The Business Need
A leading U.S based information provider connecting people, projects, and products across the construction industry had a requirement to aggregate construction tender information from government/public sources across the world. The client was a leading provider of market, project and product information, plans, and specifications, data solutions, industry news, trends, and forecasts in the US, serving more than two million customers in the global construction industry through various products and more than 10 regional publications.
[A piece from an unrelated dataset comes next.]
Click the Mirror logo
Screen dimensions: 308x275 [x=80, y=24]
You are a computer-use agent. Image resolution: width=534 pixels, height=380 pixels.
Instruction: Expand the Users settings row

They also required our technical expertise to build a robust database to dispense construction project information to customers and to track and aggregate thousands of trusted sources in real time.
Challenges we faced
Data had to be fetched from more than 20K websites which were from different geographies and posed a challenge on the language front. All these sources had to be constantly tracked and data had to be fetched in near real-time.
The information was also seen in varied data formats which called for a sharpened aggregation approach.
Aggregated data from the websites also had the possibility of containing repetitive information creating the need for a tight deduplication process.
How we solved the problem
Mobius built a sophisticated technology framework to harvest data from more than 20,000 websites across the US, Canada, UK, Germany & France. The gathered data was then normalized based on the general and client system-specific conventions, and their process information.
Since a huge number of data sources were involved, a custom technology architecture was developed on our workflow platform - Worxtream that boosted the efficiency to track websites and download construction related documents in the form of PDFs, feeds, and many more.
A robust back-end database was set in place to handle the voluminous scale of data processing and time-zone specific crawl schedules were framed to process data sources from different geolocations that needed unique time windows for data extraction.
Exemplary digitized outputs of consistently high accuracy levels of up to 99.56%, way above the contractual standard of 95% were achieved in a fast and reliable manner. While 39 digitized records per hour were expected on an average, we delivered 47 records pushing the productivity levels by about 21% per hour. Achieving top-notch quality in digitization with an optimally numbered proficient team, earned us accolades from our client.